CrEDH, arrêt de la 3e Chambre No 65048/13 Rivera Vazquez et Calleja Delsordo c. Suisse du 22.1.2019.
Peine de perpétuité pas compatible avec la CEDH
Un Ukrainien condamné à perpétuité allègue que la peine d’emprisonnement prononcée contre lui n’est pas compatible avec l’article 3 CEDH (interdiction des traitements inhumains ou dégradants). Il affirme par ailleurs que sa santé s’est dégradée de manière irréversible en raison du caractère, selon lui, inadéquat des soins médicaux reçus en prison.

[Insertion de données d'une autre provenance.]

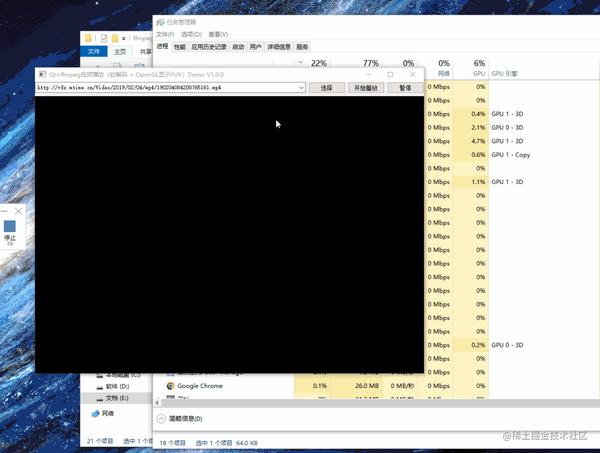600x453 pixels.
Task: Open the 详细信息 details tab
Action: (279, 47)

La Cour conclut à l’unanimité à une violation de l’article 3, du fait que le requérant n’a pas de perspective de libération ni de possibilité de réexamen de sa peine d’emprisonnement à vie. Elle relève en particulier que les règles sur la grâce présidentielle, seule procédure permettant d’alléger une peine d’emprisonnement à vie en Ukraine, ne sont pas claires et ne prévoient pas de garanties procédurales adéquates contre les abus. En outre, les conditions de détention des condamnés à perpétuité en Ukraine sont telles qu’il est impossible à ceux-ci de progresser sur la voie de l’amendement, et donc impossible aux autorités d’effectuer un véritable réexamen de leur peine.

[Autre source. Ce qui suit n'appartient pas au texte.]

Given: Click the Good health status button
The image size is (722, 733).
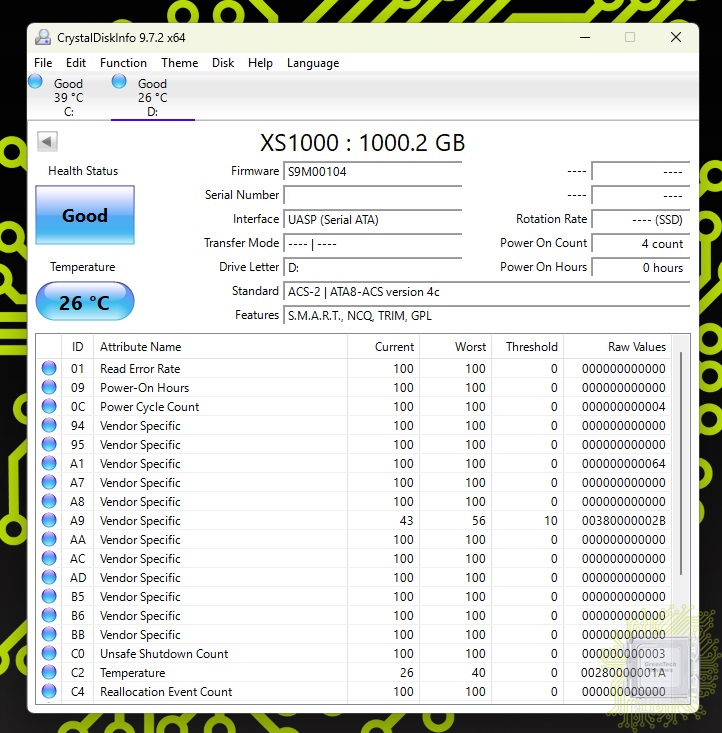Looking at the screenshot, I should (85, 215).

Eu égard au caractère systémique de ce problème, la Cour, sur le terrain de l’article 46 CEDH (exécution), dit que l’Ukraine doit réformer son système de réexamen des peines de perpétuité réelle en recherchant, dans chaque cas, si le maintien en détention est justifié et en permettant aux condamnés à une peine de perpétuité réelle de savoir ce qu’ils doivent faire pour pouvoir bénéficier d’un élargissement et quelles sont les conditions applicables.
La Cour dit encore, à l’unanimité, qu’il y a aussi eu violation de l’article 3 du fait que, depuis juillet 2010, le requérant n’a pas reçu de soins médicaux adéquats pour sa tuberculose.

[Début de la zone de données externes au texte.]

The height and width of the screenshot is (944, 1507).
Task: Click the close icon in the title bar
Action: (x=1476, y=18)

CrEDH, arrêt de la 4e Chambre N° 41216/13 «Petukhov c. Ukraine» du 12.3.2019
Un juge turc placé à tort en détention préventive
Un magistrat de la Cour constitutionnelle turque a fait l’objet d’une mesure privative de liberté essentiellement pour appartenance à une organisation terroriste armée, à savoir l’organisation FETÖ/PDY. La Cour conclut que les soupçons qui pesaient alors sur l’intéressé n’atteignaient pas le niveau minimum de «plausibilité» exigé par l’article 5 § 1 c) CEDH. Bien qu’imposée sous le contrôle du système judiciaire, cette mesure de détention reposait sur un simple soupçon d’appartenance à une organisation criminelle, indépendamment de toute procédure pénale pendante. Pareil degré de suspicion ne saurait suffire pour justifier un ordre de placement en détention d’un juge siégeant au sein d’une Haute Cour.
CrEDH, arrêt de la 2e Chambre N° 12778/17 «Alparslan Altan c. Turquie» du 16.4.2019.